Durant le voyage qu’il nous a fait parcourir, nous avons pu découvrir les nouvelles formes de production agricole possibles. Après avoir rappelé que le sol regorgeait de vie et que c’est, sur cette vie, qu’il faut se reposer, il a évoqué la circulation intra parcelle et les techniques que l’on peut mettre en place pour éviter de compacter. Le principe des couverts végétaux a été plus profondément traité : leurs compositions,  leurs intérêts dans la rotation et comment réintégrer l’élevage pour mieux les valoriser. Différentes solutions nous ont été proposées pour gérer le salissement dans nos parcelles.

 

Vous pourrez trouver ci-dessous les vidéos de la conférence et de la présentation d'une fosse sur une parcelle en semis direct depuis 20 ans.

 

Présentation F Thomas

Présentation Fosse F Thomas

Travail du sol et transition vers le semis direct.

La qualité du sol est un élément qui a souvent été ignoré. La décroissance des taux de matière organique dans les sols a été très lente. Cette décroissance, qui s'est étalée sur 50 ans, a entrainé l’appauvrissement de nos terres. Pour parer à celle-ci, les solutions proposées  se cantonnaient essentiellement  dans l’adaptation des techniques, dans l’augmentation du travail du sol, dans la mécanisation, dans l'apport d'engrais azotés et au niveau de  l’irrigation.

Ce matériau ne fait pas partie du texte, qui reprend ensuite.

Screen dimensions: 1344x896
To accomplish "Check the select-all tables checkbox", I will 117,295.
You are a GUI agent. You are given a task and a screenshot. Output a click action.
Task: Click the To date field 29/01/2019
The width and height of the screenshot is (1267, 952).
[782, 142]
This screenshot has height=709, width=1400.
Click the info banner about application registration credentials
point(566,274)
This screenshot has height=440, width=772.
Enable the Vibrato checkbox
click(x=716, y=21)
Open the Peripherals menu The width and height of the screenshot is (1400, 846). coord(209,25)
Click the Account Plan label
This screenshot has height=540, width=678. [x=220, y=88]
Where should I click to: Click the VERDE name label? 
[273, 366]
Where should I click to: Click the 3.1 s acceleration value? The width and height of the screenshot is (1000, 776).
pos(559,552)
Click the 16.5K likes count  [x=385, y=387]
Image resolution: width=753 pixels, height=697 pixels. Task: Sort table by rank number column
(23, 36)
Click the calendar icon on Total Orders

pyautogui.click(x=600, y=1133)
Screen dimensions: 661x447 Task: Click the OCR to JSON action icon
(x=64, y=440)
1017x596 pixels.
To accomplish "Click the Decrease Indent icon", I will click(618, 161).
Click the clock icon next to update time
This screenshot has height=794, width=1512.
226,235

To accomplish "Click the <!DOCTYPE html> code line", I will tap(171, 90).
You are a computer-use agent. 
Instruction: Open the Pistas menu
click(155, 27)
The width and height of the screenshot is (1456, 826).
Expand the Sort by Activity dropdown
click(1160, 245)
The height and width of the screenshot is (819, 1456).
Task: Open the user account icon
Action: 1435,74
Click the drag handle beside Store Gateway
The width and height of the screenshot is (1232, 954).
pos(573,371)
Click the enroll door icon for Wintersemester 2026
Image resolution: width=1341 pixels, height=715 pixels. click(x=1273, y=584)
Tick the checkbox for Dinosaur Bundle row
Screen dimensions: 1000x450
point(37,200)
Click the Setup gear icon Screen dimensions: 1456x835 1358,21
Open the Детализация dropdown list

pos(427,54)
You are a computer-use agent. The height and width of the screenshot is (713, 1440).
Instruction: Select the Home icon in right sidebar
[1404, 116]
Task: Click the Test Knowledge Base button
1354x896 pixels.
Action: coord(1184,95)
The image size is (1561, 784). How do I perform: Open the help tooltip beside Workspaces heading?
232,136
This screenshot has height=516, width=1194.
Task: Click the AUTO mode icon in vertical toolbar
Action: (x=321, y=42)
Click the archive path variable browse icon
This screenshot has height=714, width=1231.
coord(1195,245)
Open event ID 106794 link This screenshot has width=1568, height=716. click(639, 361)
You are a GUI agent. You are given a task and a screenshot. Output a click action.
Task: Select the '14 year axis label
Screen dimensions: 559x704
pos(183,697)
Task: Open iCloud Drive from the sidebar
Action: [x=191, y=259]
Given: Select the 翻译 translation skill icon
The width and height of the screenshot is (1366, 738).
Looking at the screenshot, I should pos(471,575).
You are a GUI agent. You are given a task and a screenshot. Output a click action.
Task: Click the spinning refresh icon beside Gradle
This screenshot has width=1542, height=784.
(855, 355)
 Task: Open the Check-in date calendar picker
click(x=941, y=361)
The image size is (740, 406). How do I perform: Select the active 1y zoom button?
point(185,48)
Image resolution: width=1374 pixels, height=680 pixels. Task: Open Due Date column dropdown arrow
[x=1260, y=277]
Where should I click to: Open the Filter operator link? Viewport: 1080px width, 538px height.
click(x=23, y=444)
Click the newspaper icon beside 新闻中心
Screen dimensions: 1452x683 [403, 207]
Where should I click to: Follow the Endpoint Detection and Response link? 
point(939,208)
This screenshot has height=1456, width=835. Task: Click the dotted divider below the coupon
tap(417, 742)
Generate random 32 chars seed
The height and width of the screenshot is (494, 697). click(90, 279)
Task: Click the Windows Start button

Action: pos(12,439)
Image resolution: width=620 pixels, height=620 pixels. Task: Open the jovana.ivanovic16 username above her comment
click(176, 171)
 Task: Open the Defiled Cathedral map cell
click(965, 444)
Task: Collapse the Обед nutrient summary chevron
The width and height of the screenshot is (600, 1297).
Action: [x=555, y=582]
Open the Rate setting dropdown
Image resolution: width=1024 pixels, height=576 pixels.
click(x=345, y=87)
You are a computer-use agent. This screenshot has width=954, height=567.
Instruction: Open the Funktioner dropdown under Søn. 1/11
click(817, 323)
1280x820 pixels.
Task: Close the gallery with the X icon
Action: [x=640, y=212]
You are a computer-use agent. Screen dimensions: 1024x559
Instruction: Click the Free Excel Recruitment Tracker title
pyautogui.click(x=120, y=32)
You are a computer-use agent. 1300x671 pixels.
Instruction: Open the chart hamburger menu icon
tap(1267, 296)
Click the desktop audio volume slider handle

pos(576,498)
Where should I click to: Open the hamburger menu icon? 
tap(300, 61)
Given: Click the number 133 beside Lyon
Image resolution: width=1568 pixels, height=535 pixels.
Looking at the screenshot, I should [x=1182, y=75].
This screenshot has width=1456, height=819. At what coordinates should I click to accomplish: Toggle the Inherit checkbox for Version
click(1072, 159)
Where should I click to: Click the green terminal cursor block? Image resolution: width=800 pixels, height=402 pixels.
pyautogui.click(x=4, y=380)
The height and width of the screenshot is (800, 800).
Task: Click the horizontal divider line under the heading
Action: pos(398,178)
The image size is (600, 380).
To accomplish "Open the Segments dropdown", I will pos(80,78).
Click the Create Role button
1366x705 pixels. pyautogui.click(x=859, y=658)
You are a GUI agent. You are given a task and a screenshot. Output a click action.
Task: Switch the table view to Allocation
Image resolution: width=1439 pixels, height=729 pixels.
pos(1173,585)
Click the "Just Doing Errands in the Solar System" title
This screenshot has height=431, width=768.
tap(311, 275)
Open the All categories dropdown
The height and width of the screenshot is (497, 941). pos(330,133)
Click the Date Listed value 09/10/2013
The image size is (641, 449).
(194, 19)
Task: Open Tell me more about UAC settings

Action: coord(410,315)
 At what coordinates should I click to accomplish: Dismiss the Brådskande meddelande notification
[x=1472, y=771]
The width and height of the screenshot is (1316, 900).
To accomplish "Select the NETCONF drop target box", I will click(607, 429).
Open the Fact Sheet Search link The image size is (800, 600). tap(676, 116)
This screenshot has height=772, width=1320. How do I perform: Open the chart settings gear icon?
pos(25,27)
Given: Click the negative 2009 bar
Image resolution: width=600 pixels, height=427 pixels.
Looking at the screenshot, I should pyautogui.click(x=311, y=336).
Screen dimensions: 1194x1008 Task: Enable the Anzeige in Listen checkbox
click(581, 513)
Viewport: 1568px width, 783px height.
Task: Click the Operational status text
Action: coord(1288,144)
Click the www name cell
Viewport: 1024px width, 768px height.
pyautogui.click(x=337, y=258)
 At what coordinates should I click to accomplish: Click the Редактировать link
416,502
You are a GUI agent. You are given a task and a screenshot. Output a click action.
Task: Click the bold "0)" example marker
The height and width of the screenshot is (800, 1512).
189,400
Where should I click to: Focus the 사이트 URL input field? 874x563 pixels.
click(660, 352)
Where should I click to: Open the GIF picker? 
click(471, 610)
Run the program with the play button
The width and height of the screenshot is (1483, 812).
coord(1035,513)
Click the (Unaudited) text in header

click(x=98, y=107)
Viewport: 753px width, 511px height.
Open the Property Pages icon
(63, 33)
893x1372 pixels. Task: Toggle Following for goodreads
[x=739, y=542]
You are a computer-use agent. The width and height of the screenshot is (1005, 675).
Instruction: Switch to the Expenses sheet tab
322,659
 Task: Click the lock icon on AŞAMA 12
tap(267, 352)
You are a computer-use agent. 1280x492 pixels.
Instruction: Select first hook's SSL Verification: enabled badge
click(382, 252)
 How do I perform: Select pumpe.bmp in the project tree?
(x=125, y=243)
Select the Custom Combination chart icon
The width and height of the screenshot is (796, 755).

Frédéric, à travers l'exemple d'une parcelle située en Bretagne (photo ci-contre), nous fait la démonstration que, pour une seule parcelle donnée, l'utilisation de 3 techniques de travail de sol différents (de gauche à droite : Labour, TCS, SD),  nous donne 3 qualités de sol différentes en seulement 5 années de différenciation.

 

L'agriculture actuelle se rapproche de l’hydroponie. En effet, on régule nos sols en fertilisant et irrigant par petites doses, afin de compenser les défauts du sol dont on est en partie responsable.

Vers le semis direct ...

Le chemin vers le semis direct n'est pas un long fleuve tranquille. Une période de transition est inévitable. Il est en effet impossible de réaliser un semis direct dans un sol bétonné. Cette transition implique une limitation progressive du travail du sol et une amélioration de notre système de production. La photo ci-contre nous montre une parcelle en transition dans le Lot-et-Garonne.

 

Un élément important à tenir en compte lors du parcours vers le semis-direct est la fin d’azote.  Bien que lagriculture en semis direct sous couvert garde très bien la fertilité, il est à noter qu’on a souvent un manque au démarrage. Les pailles vont prélever des quantités d’azote  non négligeables (comptez +- 15 unités d’azote pour de la paille très carbonée), qui ne sera pas disponible immédiatement pour la culture semée. L’azote utilisé ne sera redonné que plus tard. Lors de l'installation de la culture, cette temporisation de la disponibilité de l'azote est à prendre en considération.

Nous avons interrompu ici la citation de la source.